* ВЫБРАННЫЙ ОТРЫВОК
++++++++++++++++++++
Фаустус и другие тексты - Бернар Рекишо
Шрифт:
Интервал:
Закладка:
В общем и целом, имеется некий момент, уровень теории (Текста, искусства), когда два этих смысла смешиваются; можно утверждать, что самые фигуративные из картин никогда ничего не репрезентируют (копируют), а только ищут Имя (имя сцены, предмета); но наравне с этим можно сказать (хотя сегодня это звучит куда скандальнее), что даже наименее фигуративная «живопись» всегда что-то репрезентирует: либо сам язык (это, если можно так выразиться, позиция канонического авангарда), либо внутренность тела, тело как внутренность, или лучше: наслаждение: именно это делает Рекишо (как живописец наслаждения, Рекишо стоит сегодня особняком: он вышел из моды – ибо авангард не слишком часто усладителен).
Художник
Превзойти что?
Надо ли вписывать Рекишо в рамки истории изобразительного искусства? Сам он видел тщету подобного вопроса: «Думать, что Ван Гог или Кандинский превзойдены, это так себе занятие, как и желать их превзойти: историческое превосходство одних над другими не в этом…» То, что называют «историей живописи», – не более чем культурная последовательность, а всякая последовательность имеет отношение к воображаемой Истории: именно последовательность и выстраивает воображаемое нашей Истории. Не стои́т ли, по сути, за помещением живописца, писателя, художника в ряд ему подобных достаточно своеобразный автоматизм? Образ наследования, который в очередной раз невозмутимо смешивает предшествование с происхождением: нужно отыскать для художника Отцов и Сыновей, чтобы он мог признать одних и уничтожить других, совместить две прекрасные роли: благодарность и независимость: это-то и называется «превзойти».
++++++++++++++++++++
* ИСХОДНЫЙ ПЕРЕЧЕНЬ
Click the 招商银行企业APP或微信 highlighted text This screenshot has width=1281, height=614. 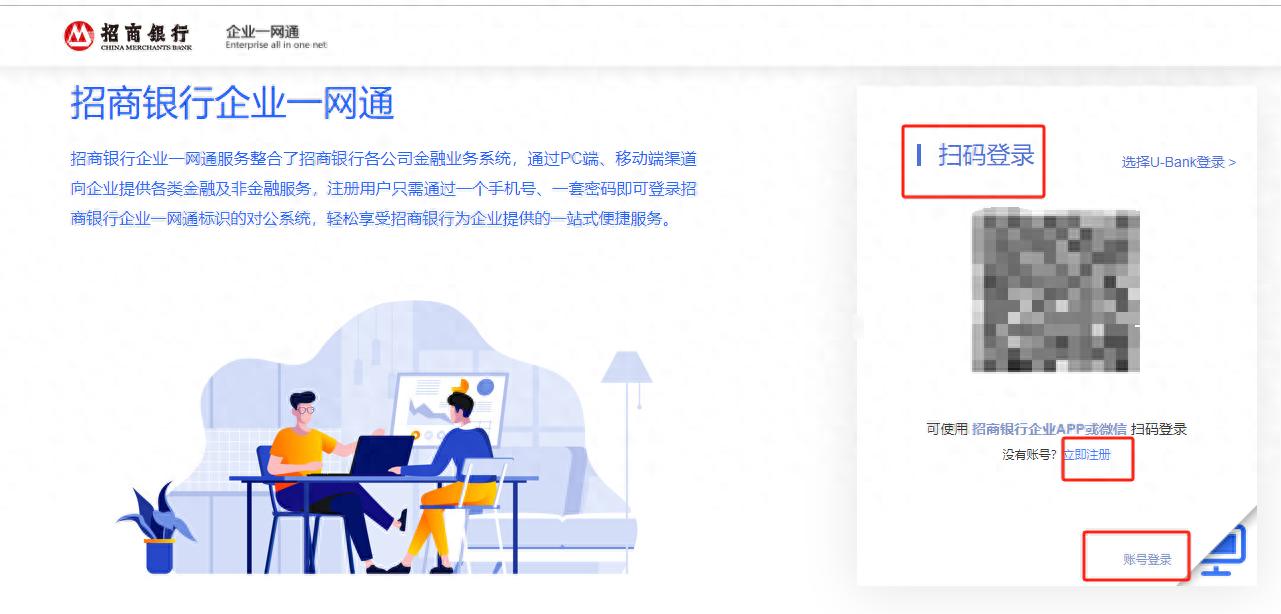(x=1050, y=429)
++++++++++++++++++++
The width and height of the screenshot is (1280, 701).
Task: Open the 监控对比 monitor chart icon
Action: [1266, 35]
++++++++++++++++++++
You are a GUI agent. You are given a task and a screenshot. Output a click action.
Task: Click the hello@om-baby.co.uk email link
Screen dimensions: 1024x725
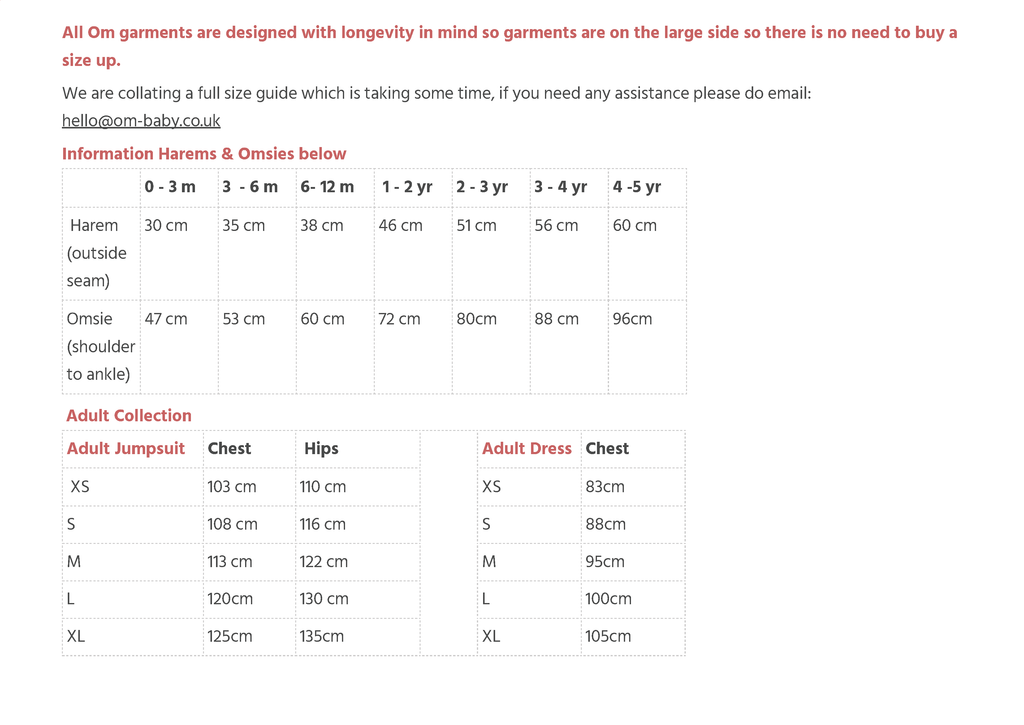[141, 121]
++++++++++++++++++++
* СПИСОК ЗАДАНИЙ
• a. Перескажите в виде краткого списка абзац выбранного отрывка, который начинается словами «Надо ли вписывать Рекишо», сохранив его основные мысли.
• b. Переведите на английский язык предложение из выбранного отрывка: «То, что называют «историей живописи», – не более чем культурная последовательность, а всякая последовательность имеет отношение к воображаемой Истории: именно последовательность и выстраивает воображаемое нашей Истории.»
• c. Согласуются ли с выбранным отрывком следующие утверждения? (i) Рекишо сегодня в моде. (ii) Рекишо считал тщетным вопрос о том, надо ли вписывать его в историю изобразительного искусства. (iii) Даже наименее фигуративная живопись всегда что-то репрезентирует. На каждое ответьте «да» или «нет» и приведите решающие слова текста.

* ВЫПОЛНЕННОЕ ЗАДАНИЕ
• a.
- Рекишо сам видел тщету вопроса о своём месте в истории изобразительного искусства. По его словам, думать, что Ван Гог или Кандинский превзойдены, — «так себе занятие», как и желать их превзойти.
- «История живописи» — не более чем культурная последовательность. Именно последовательность выстраивает воображаемое нашей Истории.
- Автор спрашивает, не стоит ли за помещением художника в ряд ему подобных своеобразный автоматизм. Это образ наследования, смешивающий предшествование с происхождением.
- Художнику ищут Отцов и Сыновей, чтобы он признал одних и уничтожил других, совместив благодарность и независимость. Это и называется «превзойти».

• b. What is called "the history of painting" is nothing more than a cultural succession, and every succession has to do with an imaginary History: it is precisely succession that constructs the imaginary of our History.

• c.
(i) Нет: «он вышел из моды».
(ii) Да: «Сам он видел тщету подобного вопроса».
(iii) Да: «даже наименее фигуративная «живопись» всегда что-то репрезентирует».